Transcribe the passage on UK government digital services word for word, from "Government Digital Service" up to and including "cheaper than face-to-face.".

→ Quoted passage:
---+---

Bracken describes the move from silos to platforms as a “generational” switch. “That is going to be the bulk of the activity technically in the next parliament. It brings with it many decision points – whether you stick or twist, whether you replace, reform, or retire systems in any given department.”
Government Digital Service
In November 2012, the GDS was formed to encourage government to become more digital, to save money and provide cleaner, slicker digital services to the public. The government has calculated that on average an online service is 20 times cheaper than a phone transaction, 30 times cheaper than by post and 50 times cheaper than face-to-face.
Just over a month away from its two-year deadline to digitally transform 25 of the most commonly used public services, the report also stated that 20 of the exemplars will be publicly available in live or public beta by the end of March 2015. While the Home Office (HO), Department for Work and Pensions (DWP), HM Revenue & Customs (HMRC) and Department for Business, Innovation and Skills (BIS) will continue work on the remaining five exemplars.
“By making these services simpler, clearer and faster to use, we’re improving the lives of millions of hardworking people,” said minister for the cabinet office, Francis Maude in the report. “Our services such as registering to vote, claiming Carer’s Allowance or applying for Lasting Power of Attorney status are designed to put the user experience first.”
But GDS’s remit was more than just the 25 exemplars, and it has managed to encourage departments including HMRC, DVLA and the Ministry of Justice embrace digital and develop services in-house.
The DVLA has made strides with digital services through renewing tax online, abolishing the paper tax disc and other digital services, while it has also launched a startup incubator in Swansea to take advantage of the blossoming tech ecosystem.

---+---

(Records for locating the described items)
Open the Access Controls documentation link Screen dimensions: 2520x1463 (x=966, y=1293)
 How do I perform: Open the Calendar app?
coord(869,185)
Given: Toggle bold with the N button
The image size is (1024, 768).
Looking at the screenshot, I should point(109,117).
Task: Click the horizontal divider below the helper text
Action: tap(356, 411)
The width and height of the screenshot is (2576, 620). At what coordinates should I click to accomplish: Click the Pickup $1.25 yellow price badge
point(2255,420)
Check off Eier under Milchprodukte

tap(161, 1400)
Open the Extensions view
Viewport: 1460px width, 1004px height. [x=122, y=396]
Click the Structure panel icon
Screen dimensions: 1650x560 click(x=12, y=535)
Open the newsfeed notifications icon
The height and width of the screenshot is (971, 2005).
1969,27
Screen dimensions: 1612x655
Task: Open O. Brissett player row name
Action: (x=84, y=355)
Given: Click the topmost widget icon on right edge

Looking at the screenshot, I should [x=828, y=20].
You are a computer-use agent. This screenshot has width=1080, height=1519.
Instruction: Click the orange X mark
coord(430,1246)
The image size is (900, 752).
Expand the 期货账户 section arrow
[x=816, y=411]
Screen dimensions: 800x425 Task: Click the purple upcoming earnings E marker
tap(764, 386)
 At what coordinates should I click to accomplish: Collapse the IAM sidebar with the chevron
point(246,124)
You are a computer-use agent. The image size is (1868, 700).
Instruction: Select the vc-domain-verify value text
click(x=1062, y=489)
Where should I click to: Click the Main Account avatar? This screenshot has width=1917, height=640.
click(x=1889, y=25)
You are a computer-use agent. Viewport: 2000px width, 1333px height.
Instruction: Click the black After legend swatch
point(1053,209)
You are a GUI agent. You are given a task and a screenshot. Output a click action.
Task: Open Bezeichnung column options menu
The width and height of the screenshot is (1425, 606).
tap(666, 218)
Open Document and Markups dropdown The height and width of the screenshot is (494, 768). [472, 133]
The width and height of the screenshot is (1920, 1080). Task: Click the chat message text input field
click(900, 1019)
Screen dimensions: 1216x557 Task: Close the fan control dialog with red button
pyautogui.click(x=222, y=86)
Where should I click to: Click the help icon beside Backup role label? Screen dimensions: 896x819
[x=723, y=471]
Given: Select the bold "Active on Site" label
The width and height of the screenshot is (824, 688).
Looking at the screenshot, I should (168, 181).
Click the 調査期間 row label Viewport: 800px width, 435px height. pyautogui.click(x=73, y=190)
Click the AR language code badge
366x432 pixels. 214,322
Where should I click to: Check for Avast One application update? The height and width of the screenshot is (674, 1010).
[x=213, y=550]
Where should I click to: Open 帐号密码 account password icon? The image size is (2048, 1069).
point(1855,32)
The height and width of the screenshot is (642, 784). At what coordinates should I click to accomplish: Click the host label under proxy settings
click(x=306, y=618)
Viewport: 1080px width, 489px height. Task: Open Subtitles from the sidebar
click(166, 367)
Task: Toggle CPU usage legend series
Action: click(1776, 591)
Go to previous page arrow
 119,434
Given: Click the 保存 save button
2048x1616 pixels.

---+---

→ The completed task:
Government Digital Service
In November 2012, the GDS was formed to encourage government to become more digital, to save money and provide cleaner, slicker digital services to the public. The government has calculated that on average an online service is 20 times cheaper than a phone transaction, 30 times cheaper than by post and 50 times cheaper than face-to-face.